In Japan’s crowded eikaiwa (English conversation lesson) market, this Tokyo-based startup hopes to become a household name by keeping things simple. Facing competition from brick-and-mortar eikaiwa schools and online video chat services, Eigooo focuses on text-only chatting with real-time correction. Avoiding face-to-face interaction just may prove to be the company’s key to success.
Generally speaking, Japanese tend to be a bit shy. Some might call it modesty, but simply saying “hello” to a stranger may elicit red cheeks or awkward giggles. Helping English learners get over the shyness factor is a “huge thing” according to Eigooo CEO Peter Rothenberg.
I believe that everyone in Japan can speak English, but I think the hardest thing for them is confidence.
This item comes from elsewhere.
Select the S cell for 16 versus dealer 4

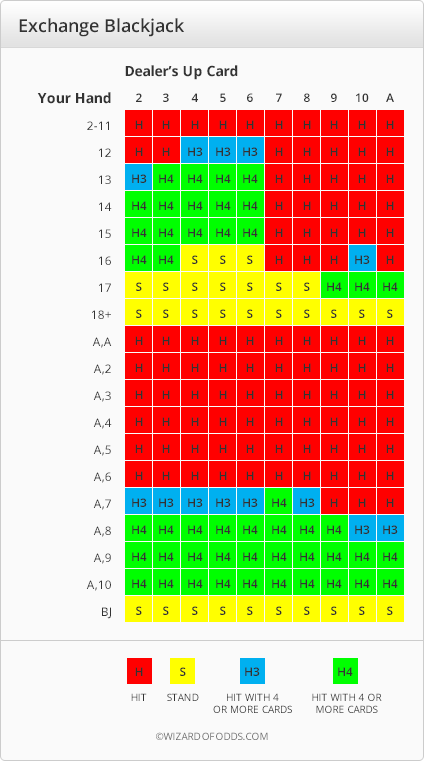pos(195,258)
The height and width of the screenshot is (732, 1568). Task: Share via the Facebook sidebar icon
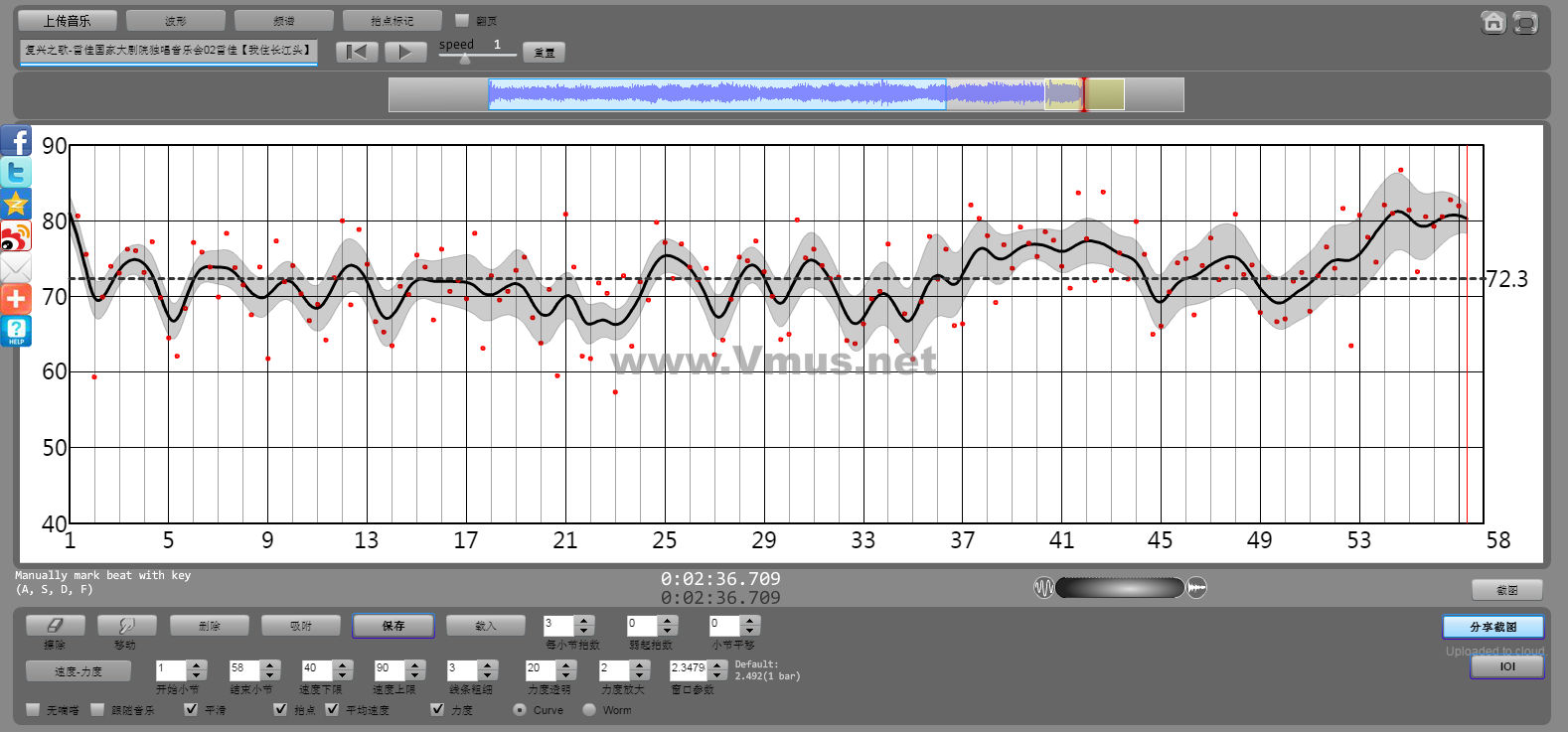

A lot of people don’t feel comfortable talking in front of others and they’re afraid to make mistakes. They’ve been ostracized for mistakes they’ve made in class and they may have had some experience with failing to speak English – maybe a foreigner tried asking them directions and they froze up or they failed a speaking test at school. I want to create a feeling of success, not like on a test, but the success of communicating with someone in another language.
After moving to Japan to become an English teacher, Rothenberg found that he could level-up his Japanese language abilities by text messaging with friends. He felt that being corrected via text was less intrusive to the flow of the conversation, and thus his idea for Eigooo materialized.
“The text medium is simply a lower hurdle than face-to-face interaction,” Rothenberg says. “Once you actually have that experience of being understood in a foreign language and understanding what the other person is saying, it feels so good. It’s better than getting 100 percent on any test.”
An entrance, not a competitor, to traditional eikaiwa
The Eigooo app, which requires registration and a monthly subscription fee (though a free trial is available), sports a sleek black-and-gray chat interface and allows teachers to correct spelling and grammar errors on the fly. Corrections are automatically saved (in the order they are received, sorted by date) so that students can avoid making the same mistake twice. A search and tagging function is also in the works.
Eigooo graduated from Movida Japan last November and is set to take part in the incubator’s upcoming demo day on June 3rd.
Sticking to text has generated 10,000 signups since Eigooo launched in February. Rothenberg tells Tech in Asia that the service sees 1,500 monthly active users – a number that he hopes to increase to 10,000 in the coming months.
Rothenberg doesn’t see Eigooo as a competitor to traditional eikaiwa schools, but as segue into them – and a potential avenue for monetization.
I actually see us as an entrance [to eikaiwa]. We’d like to work with other English education outlets – you could start chatting with us and then we could refer you to NOVA or Gaba or some other big-box eikaiwa.
Texting keeps things efficient
“I’m not interested in non-profitable services,” he says. “I honestly believe that the Skype eikaiwas are not profitable. RareJob has been ‘about to’ list themselves on the stock market for the past few years and they’re still just taking about it.”
Combatting shyness is only one advantage of a text-only service, Rothernberg adds:
“We’re also at an advantage because of the amount of users that we can see in an hour versus a video-based English conversation model. The most they could see is about two people in an hour if they’re doing 25 minute lessons, but we can see many more than that.”
Rothenberg, 27, has been an entrepreneur since childhood.
“I was the kid with the lemonade stand and the number one shoe salesman on the block,” he says. “I’d get a monthly catalog and go door to door selling my neighbors shoes.”
After graduating from UCLA (with – you guessed it – a major in linguistics with a focus on second language acquisition) , Rothenberg joined the Japan Exchange and Teaching (JET) Program. After coming up with the idea for Eigooo, he knew that it would only work if he stuck around Japan.
“I thought if I went home I’d get used to my American life again,” he adds. “I wanted to capitalize on the opportunity and I felt that if I went back I’d lose my chance.”
Rothenberg put up more than US$10,000 of his own capital to get the ball rolling. Movida provided an additional US$50,000 and the four-man team is currently fundraising.
After conquering Japan (Rothenberg says he wants to acquire 300,000 users), Eigooo hopes to bring its English chat service to Korea and other parts of Asia.